→ **Exercise instructions**: Change every occurrence of "button" to "control" in the records below and write the records out again with nothing else altered. Leave the pictures out of your answer.

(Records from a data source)
+===+

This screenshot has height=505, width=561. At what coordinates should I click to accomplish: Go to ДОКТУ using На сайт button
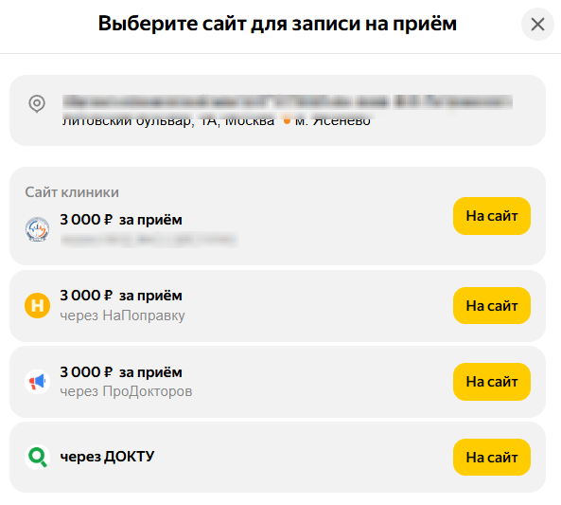492,458
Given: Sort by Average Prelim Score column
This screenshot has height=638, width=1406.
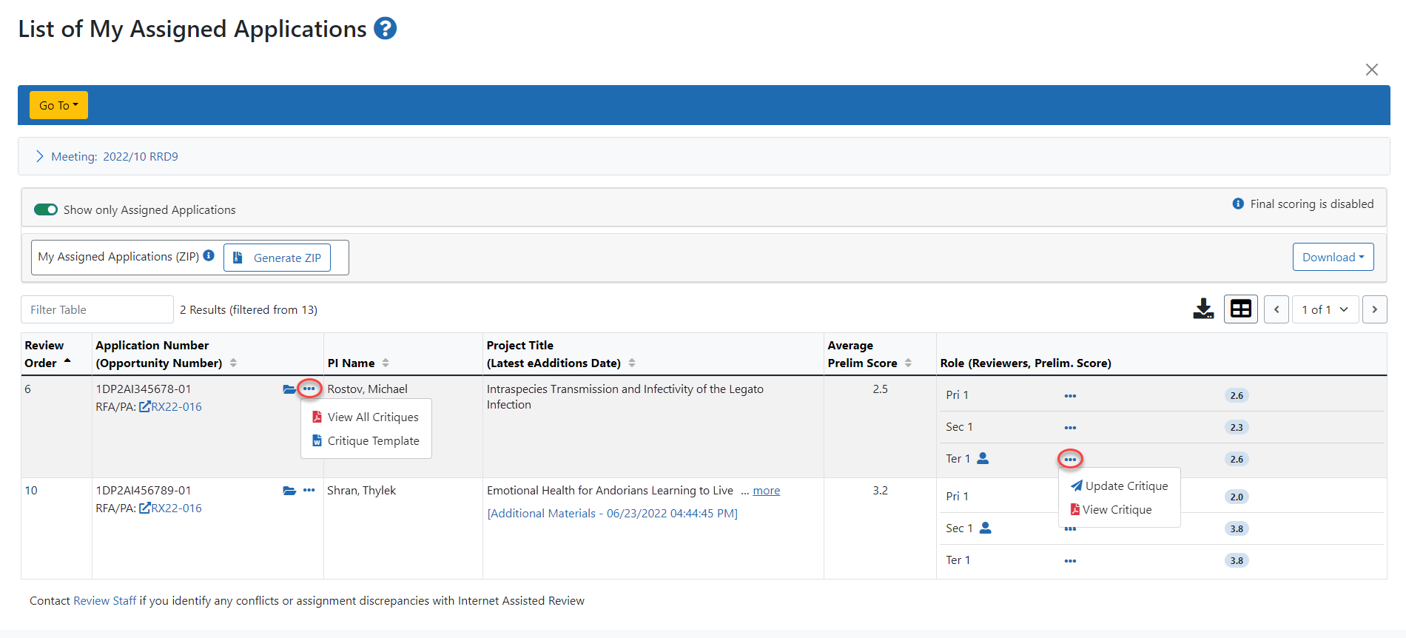Looking at the screenshot, I should point(908,363).
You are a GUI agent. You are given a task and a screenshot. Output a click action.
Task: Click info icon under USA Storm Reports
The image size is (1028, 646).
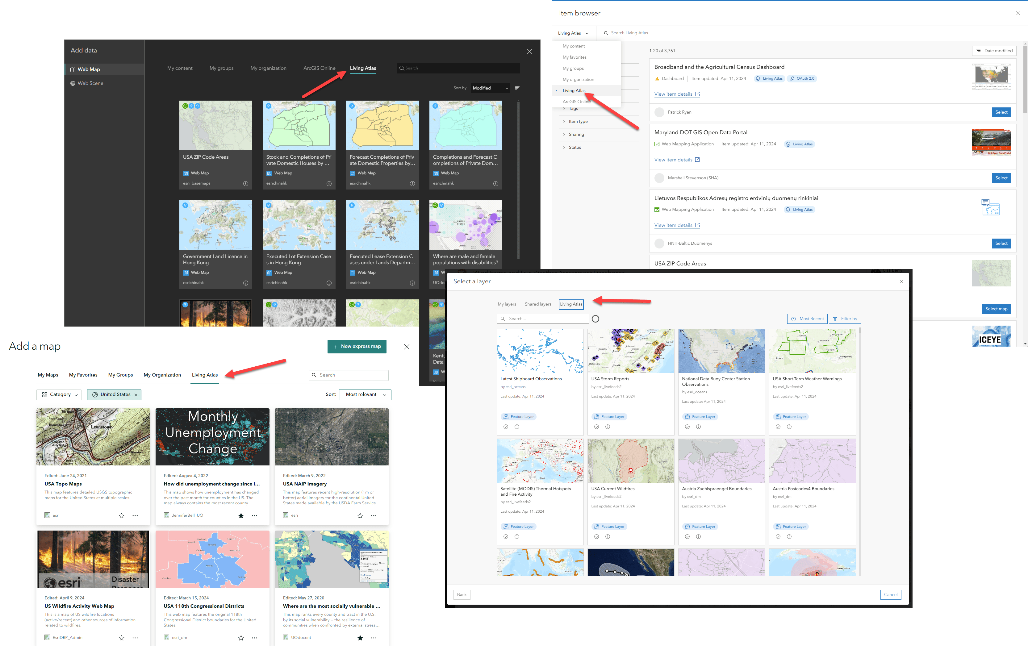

+===+

→ **Output**:
This screenshot has height=505, width=561. At what coordinates should I click to accomplish: Go to ДОКТУ using На сайт control
492,458
Given: Sort by Average Prelim Score column
This screenshot has height=638, width=1406.
Looking at the screenshot, I should point(908,363).
You are a GUI agent. You are given a task and a screenshot. Output a click action.
Task: Click info icon under USA Storm Reports
The image size is (1028, 646).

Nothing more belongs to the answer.